▶ TASK DETAILS
What lines in the records below contain the string "computer"? Copy every one.
BEGIN SUPPLIED RECORDS
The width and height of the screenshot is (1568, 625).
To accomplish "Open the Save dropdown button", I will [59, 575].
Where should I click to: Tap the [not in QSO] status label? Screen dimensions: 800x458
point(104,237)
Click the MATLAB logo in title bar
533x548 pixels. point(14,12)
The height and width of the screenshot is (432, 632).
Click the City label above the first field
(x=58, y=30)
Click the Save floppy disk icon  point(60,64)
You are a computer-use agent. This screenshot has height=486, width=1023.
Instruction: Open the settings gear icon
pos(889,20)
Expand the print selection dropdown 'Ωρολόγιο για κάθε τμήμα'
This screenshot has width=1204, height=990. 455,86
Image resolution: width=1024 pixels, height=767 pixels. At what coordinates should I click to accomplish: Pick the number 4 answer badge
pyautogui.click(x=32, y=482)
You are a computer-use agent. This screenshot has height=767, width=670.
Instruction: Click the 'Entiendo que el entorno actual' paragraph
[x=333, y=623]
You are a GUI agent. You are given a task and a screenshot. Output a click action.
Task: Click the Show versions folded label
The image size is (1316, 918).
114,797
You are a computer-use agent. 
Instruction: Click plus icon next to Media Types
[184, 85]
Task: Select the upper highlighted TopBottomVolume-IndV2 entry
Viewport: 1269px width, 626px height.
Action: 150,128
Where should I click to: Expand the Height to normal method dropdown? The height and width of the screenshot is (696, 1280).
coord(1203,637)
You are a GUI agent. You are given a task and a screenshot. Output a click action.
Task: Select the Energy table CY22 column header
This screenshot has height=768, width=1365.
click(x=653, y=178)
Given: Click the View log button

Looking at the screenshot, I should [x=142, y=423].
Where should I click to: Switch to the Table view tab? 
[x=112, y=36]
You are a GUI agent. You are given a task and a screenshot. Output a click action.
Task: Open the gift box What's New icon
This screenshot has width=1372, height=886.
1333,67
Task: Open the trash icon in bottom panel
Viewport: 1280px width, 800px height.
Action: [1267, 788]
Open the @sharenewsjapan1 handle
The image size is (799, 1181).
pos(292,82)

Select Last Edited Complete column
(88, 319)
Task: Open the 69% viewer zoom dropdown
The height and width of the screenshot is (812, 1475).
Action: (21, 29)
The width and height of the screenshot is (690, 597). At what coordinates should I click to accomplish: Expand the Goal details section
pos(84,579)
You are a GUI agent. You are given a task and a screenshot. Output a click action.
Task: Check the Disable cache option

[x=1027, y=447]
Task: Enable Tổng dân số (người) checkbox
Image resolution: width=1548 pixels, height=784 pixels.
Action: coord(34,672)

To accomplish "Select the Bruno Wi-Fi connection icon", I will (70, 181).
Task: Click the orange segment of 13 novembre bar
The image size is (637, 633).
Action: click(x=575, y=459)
END SUPPLIED RECORDS
▶ REPLY TO THE EXERCISE
You are a computer-use agent. This screenshot has height=486, width=1023.
You are a computer-use agent. This screenshot has height=767, width=670.
You are a computer-use agent. 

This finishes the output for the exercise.